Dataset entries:
[Start of section]

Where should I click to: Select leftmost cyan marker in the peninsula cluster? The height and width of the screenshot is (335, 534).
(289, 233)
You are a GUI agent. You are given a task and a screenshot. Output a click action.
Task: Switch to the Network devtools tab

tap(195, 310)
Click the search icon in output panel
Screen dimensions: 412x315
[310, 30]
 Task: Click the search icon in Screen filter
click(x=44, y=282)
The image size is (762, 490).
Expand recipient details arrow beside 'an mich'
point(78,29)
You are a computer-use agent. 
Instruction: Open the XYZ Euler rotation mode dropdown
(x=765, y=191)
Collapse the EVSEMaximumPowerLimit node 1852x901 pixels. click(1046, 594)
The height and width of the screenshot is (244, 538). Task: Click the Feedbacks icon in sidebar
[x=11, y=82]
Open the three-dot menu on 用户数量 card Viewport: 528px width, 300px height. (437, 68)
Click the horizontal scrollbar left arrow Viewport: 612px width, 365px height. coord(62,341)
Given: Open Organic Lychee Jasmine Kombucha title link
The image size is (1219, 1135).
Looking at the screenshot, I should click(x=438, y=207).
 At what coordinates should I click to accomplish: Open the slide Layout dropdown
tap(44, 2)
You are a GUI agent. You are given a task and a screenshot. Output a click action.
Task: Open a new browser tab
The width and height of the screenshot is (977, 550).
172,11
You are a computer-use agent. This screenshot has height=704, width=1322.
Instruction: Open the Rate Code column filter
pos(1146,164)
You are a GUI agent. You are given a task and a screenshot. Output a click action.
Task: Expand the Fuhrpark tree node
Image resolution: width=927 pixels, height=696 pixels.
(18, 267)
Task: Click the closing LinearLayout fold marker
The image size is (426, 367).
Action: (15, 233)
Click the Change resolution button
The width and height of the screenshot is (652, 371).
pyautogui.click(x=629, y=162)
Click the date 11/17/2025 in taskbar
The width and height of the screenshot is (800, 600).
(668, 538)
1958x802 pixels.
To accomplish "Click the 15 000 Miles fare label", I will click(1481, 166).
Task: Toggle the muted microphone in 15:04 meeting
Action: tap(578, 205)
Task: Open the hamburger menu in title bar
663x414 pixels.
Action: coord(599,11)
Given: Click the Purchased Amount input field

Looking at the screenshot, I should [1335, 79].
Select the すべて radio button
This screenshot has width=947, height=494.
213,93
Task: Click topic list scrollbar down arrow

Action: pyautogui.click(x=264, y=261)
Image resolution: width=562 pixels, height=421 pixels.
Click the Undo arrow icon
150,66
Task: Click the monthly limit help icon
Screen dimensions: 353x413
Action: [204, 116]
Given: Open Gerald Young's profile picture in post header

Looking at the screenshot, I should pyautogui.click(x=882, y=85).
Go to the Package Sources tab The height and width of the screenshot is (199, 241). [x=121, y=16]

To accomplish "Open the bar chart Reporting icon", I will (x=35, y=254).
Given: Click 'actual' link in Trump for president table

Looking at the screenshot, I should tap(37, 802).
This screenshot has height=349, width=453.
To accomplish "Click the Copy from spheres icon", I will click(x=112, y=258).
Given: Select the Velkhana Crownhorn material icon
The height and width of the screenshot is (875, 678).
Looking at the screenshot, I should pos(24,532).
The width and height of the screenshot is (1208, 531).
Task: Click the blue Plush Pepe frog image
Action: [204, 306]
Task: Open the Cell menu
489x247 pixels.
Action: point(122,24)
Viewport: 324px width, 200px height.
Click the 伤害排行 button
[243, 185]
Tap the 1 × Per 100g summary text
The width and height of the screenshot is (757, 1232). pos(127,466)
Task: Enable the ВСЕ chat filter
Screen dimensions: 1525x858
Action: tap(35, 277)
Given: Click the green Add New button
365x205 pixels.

[End of section]

The task – Copy exactly. Start at the line containing "Go to the Package" and continue through the last line of the records.

Task output –
Go to the Package Sources tab The height and width of the screenshot is (199, 241). [x=121, y=16]

To accomplish "Open the bar chart Reporting icon", I will (x=35, y=254).
Given: Click 'actual' link in Trump for president table

Looking at the screenshot, I should tap(37, 802).
This screenshot has height=349, width=453.
To accomplish "Click the Copy from spheres icon", I will click(x=112, y=258).
Given: Select the Velkhana Crownhorn material icon
The height and width of the screenshot is (875, 678).
Looking at the screenshot, I should pos(24,532).
The width and height of the screenshot is (1208, 531).
Task: Click the blue Plush Pepe frog image
Action: [204, 306]
Task: Open the Cell menu
489x247 pixels.
Action: point(122,24)
Viewport: 324px width, 200px height.
Click the 伤害排行 button
[243, 185]
Tap the 1 × Per 100g summary text
The width and height of the screenshot is (757, 1232). pos(127,466)
Task: Enable the ВСЕ chat filter
Screen dimensions: 1525x858
Action: tap(35, 277)
Given: Click the green Add New button
365x205 pixels.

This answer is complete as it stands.